Performance work is easy to do wrong — you optimize the thing that's fast and ignore the thing that's slow. You add React.memo to a component that renders once while a 200KB dependency ships on every page. This prompt forces a systematic audit: measure first, identify the real bottlenecks, then suggest fixes in priority order.
The prompt
Perform a performance audit on this project. Analyze the following areas and produce a prioritized list of optimizations.
## Areas to analyze
### 1. Bundle size
- Run the build and check output sizes (`npm run build`)
- Read the build output and bundler config to understand code splitting behavior
- Identify the largest dependencies. For each one over 50KB gzipped: is the full package used, or just a small part? Is there a lighter alternative or native API?

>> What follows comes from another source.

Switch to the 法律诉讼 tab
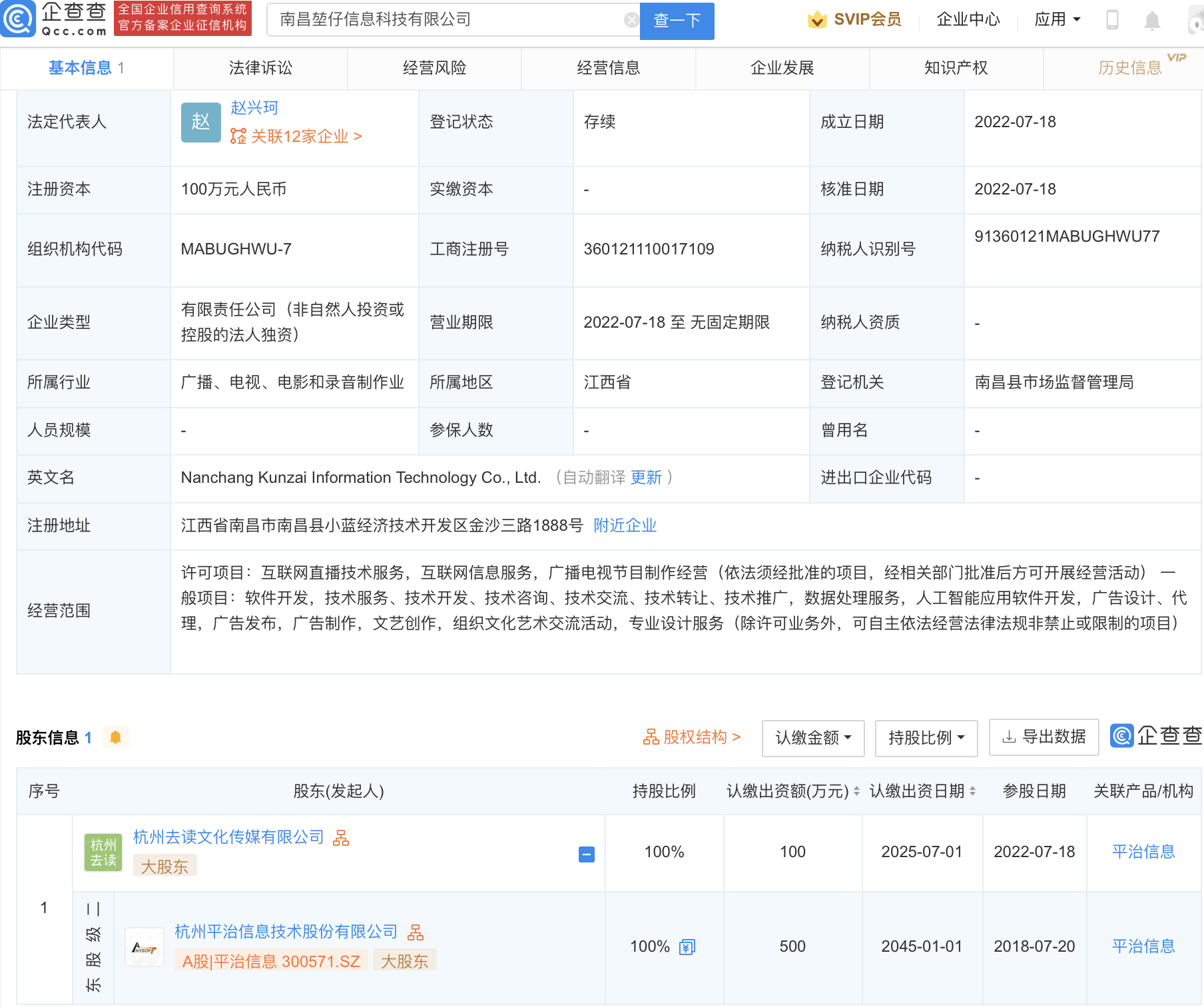This screenshot has height=1007, width=1204. pyautogui.click(x=259, y=67)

- Check for accidental full-library imports (e.g., `import _ from 'lodash'` vs `import debounce from 'lodash/debounce'`)
- Look for code that could be dynamically imported (heavy components, libraries only used on specific pages)

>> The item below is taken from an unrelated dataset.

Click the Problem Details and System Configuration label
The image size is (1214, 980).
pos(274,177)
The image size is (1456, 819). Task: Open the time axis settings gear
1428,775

- Check for duplicate dependencies (different versions of the same package in the bundle)
### 2. Rendering performance
- Identify components that re-render on every parent render despite stable props (but only flag this when the component is expensive — don't suggest React.memo on everything)
- Check for inline object/array/function creation in JSX that defeats memoization of child components
- Look for expensive computations in render paths that should be memoized
- Check for layout thrashing patterns (reading DOM measurements then writing styles in a loop)
### 3. Data loading
- How is data fetched? (SSG, SSR, client-side, streaming)

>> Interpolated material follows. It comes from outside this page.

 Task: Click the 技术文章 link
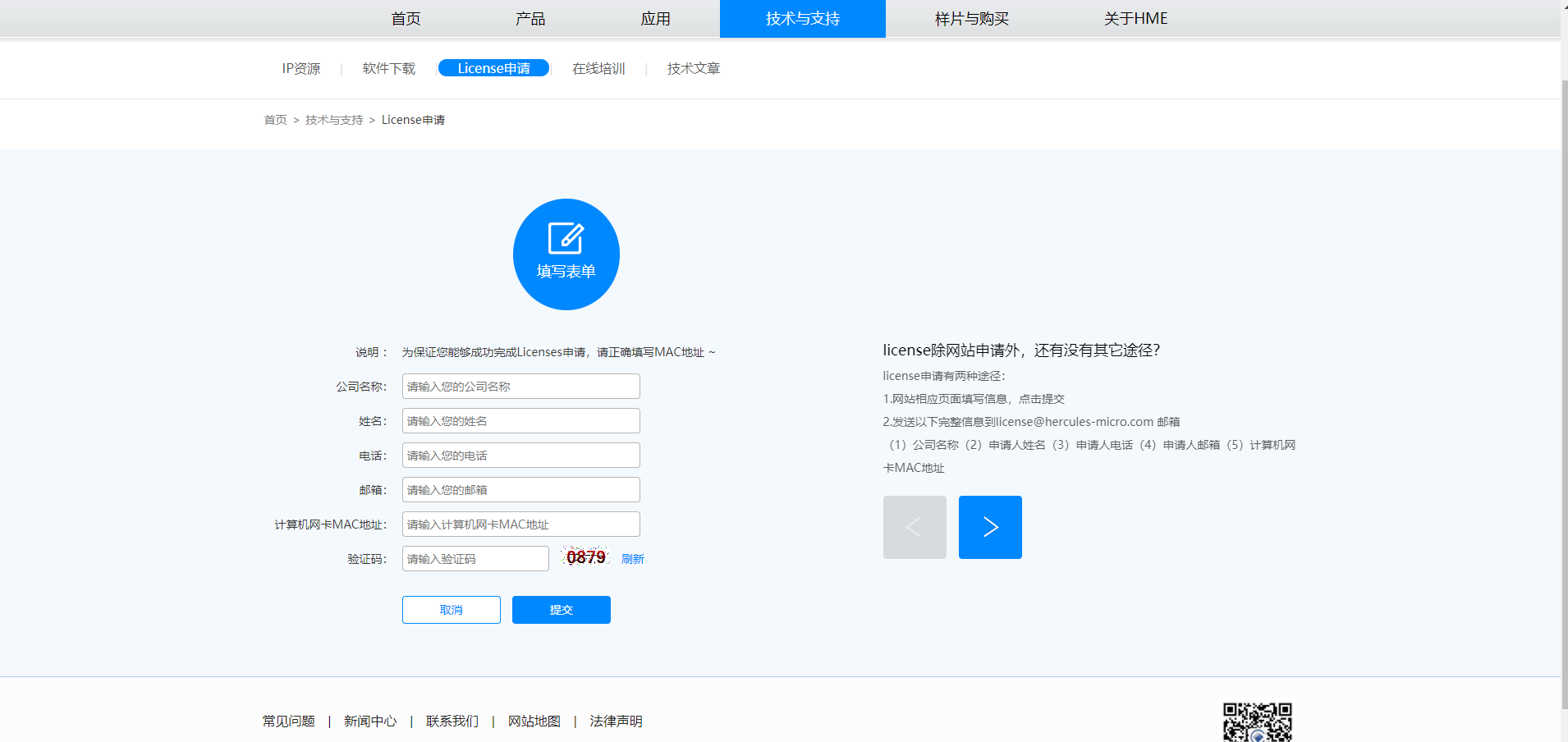[692, 68]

- Are there waterfall requests? (component A fetches, then component B fetches based on A's result, when both could be parallelized)
- Is data over-fetched? (fetching 50 fields when the page uses 5)
- For static sites: is anything fetched client-side that could be fetched at build time?
### 4. Assets
- Images: Are they in modern formats (WebP/AVIF)? Using responsive sizing (srcset or next/image)? Lazy loaded below the fold? Do they have explicit width/height to prevent CLS?
- Fonts: Are they loaded efficiently? (preloaded, font-display: swap, subset to used characters)
- Third-party scripts: Are analytics, chat widgets, or other third-party scripts blocking the main thread? Can they be loaded with async/defer or after interaction?
## Output format
### High impact (do first)
1. **[Issue]** — [What's slow and why]. Fix: [specific action]. Expected improvement: [estimate if possible].
### Medium impact (next iteration)
1. **[Issue]** — [What's suboptimal]. Fix: [specific action].
### Low impact (nice to have)
1. **[Issue]** — [Minor optimization]. Fix: [specific action].
### Already good
- [List things that are already well-optimized, so the developer knows what NOT to touch]
## Rules
- Measure before suggesting. Don't recommend dynamic imports for a 2KB component.
- Prioritize by user-perceived impact: LCP, INP, CLS. Not by developer aesthetics.
- Be specific about the fix. "Optimize images" is useless. "Convert hero.png (1.2MB) to WebP and add width/height attributes to prevent CLS" is actionable.
- Don't recommend micro-optimizations that save milliseconds. Focus on changes that move metrics by 100ms+.
- If the project is already fast, say so. Not every project needs optimization.
- Only report what you can verify from the code and build output. Don't speculate about server configuration, CDN settings, or HTTP headers you can't see.
When to use it
- Before a launch — catch the obvious performance issues
- After adding a heavy feature or dependency — check the bundle impact
- When users report slowness — get a structured investigation instead of guessing
- Quarterly check-in — prevent performance from degrading gradually
When NOT to use it
- On a prototype or MVP — performance doesn't matter until you have users
- When you already know the bottleneck — just fix it
- When you need real-user metrics — this is a code-level audit, not a Lighthouse replacement. Pair it with actual Core Web Vitals data.
Tips
- For Next.js projects,
next buildoutput includes page sizes and first-load JS. That's your starting point. - The "Already good" section is important — it prevents the team from wasting time optimizing things that don't need it.
- For deeper dependency analysis, pair this with the Dependency Audit prompt which also checks for unused and outdated packages.
- Third-party scripts are often the biggest performance problem and the easiest to overlook because they're not in your bundle analysis.